Another harmonica tour-de-force was Phillip's version of "Keep Your Lamps Trimmed and Burning" on which he multi-tasked to sound like an entire band. The Indian classical influences in his dobro playing came to the fore on "Elegy", a gorgeous instrumental based on a raga called "handshavani" that he learned whilst studying in India and which is dedicated to the memory of Gerry Jordan.
If Phillip is the master of the dobro and harmonica, then Hanna is the mistress of the fiddle, viola and banjo. Not only that, she is a fabulous singer and wonderful lyricist.

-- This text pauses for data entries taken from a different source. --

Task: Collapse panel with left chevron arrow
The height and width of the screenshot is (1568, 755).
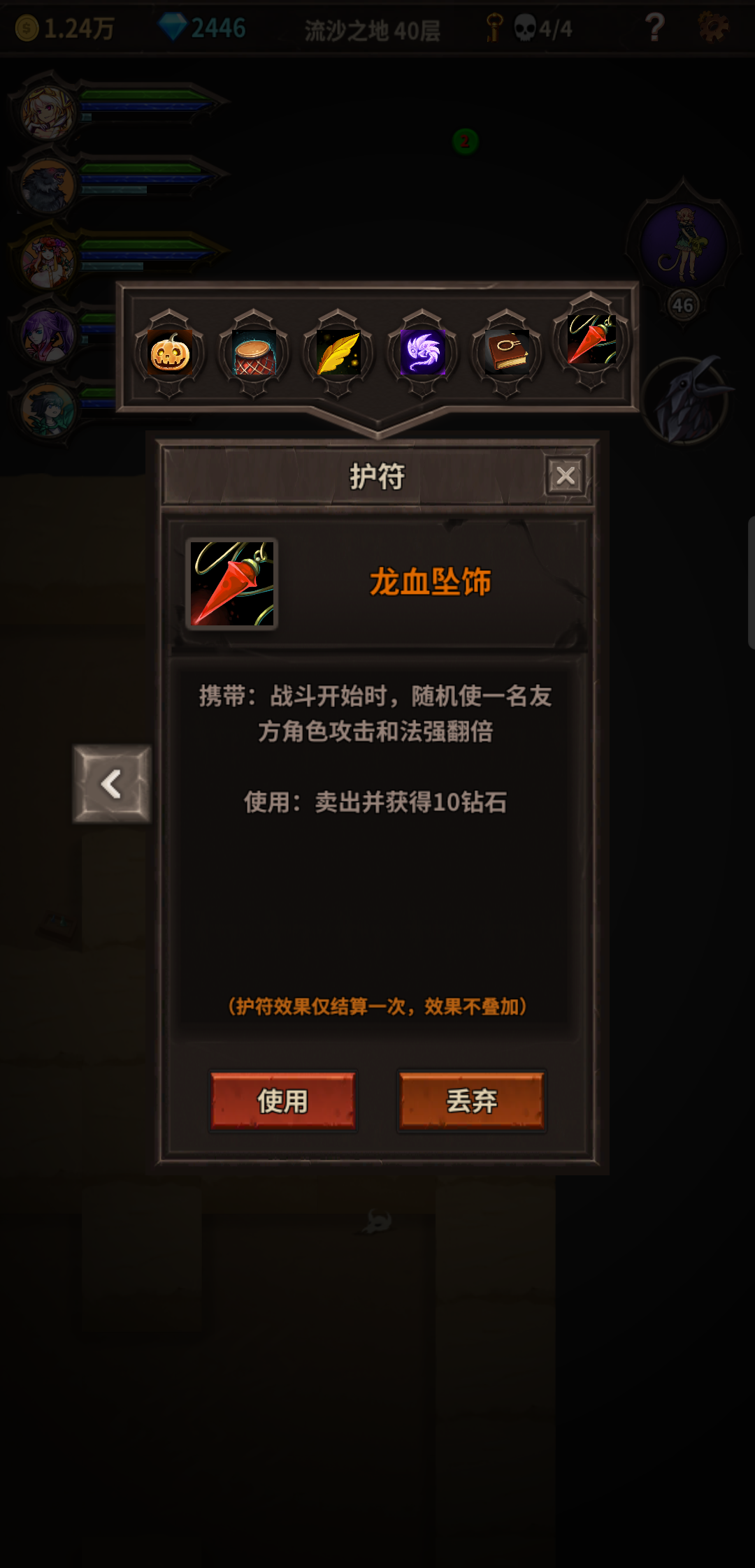Action: [x=112, y=783]
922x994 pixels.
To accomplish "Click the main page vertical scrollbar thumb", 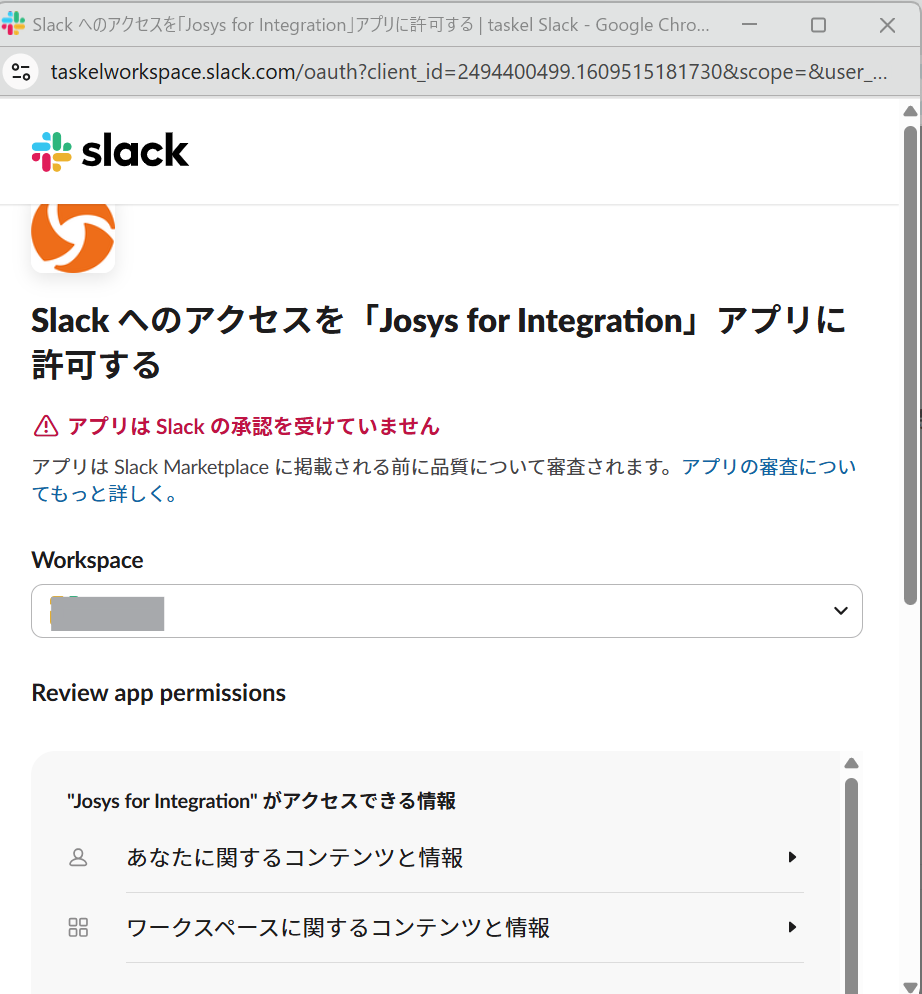I will click(x=910, y=360).
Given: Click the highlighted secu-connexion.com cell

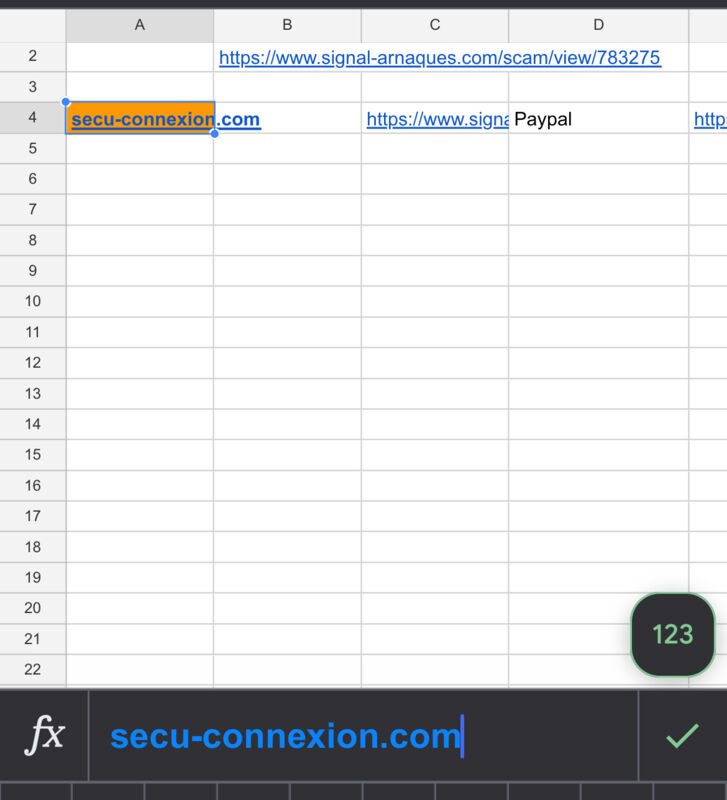Looking at the screenshot, I should pos(140,118).
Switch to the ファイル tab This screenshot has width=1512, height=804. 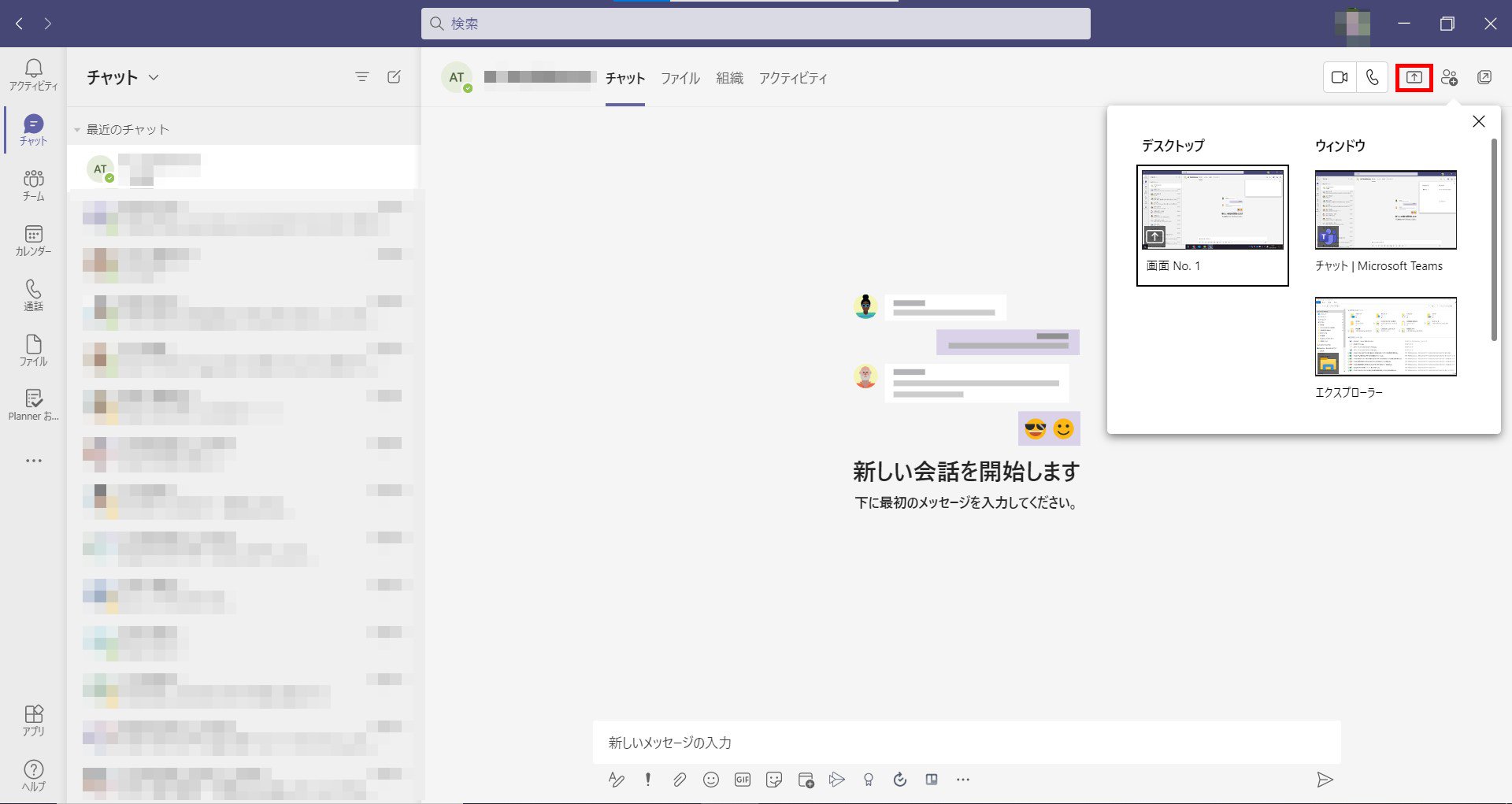coord(680,78)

Tonight, the duo performed several of her excellent songs about [mainly] historical subjects. We had “Silbury Hill” [ a wonderfully evocative song about the ancient barrowlands]; “Song For Caroline Herschel”[ about the pioneering female astronomer who was awarded a Gold Medal by the Royal Astronomical Society];”Thirty Miles” [about Sixo, an African American slave]; “Mrs.Willmott’s Ghost”[which tells of the Victorian guerrilla gardener who would secretly plant seeds in other peoples’ gardens] and, poignantly, "The Painter" which concerns her great grandfather, an artist, who was killed in an Allied bombing raid on Germany.
By way of demonstrating their interest in American roots music, Phillip and Hannah played a couple of choice covers, Gillian Welch's "Wichita" and, from Alison Krauss and Union Station, a stunning version of "The Boy Who Wouldn't Hoe Corn", on which Phillip and Hannah's duelling dobro and fiddle left the audience agog and demanding more. And they got more when the duo returned to play their "favourite end of the night song", a beautiful version of James Taylor's lullabye "[You Can] Close Your Eyes".
And so ended a wonderful show by this amazingly talented pair who have, quite rightly, been recognised as folk music's "Best Duo". Outstanding.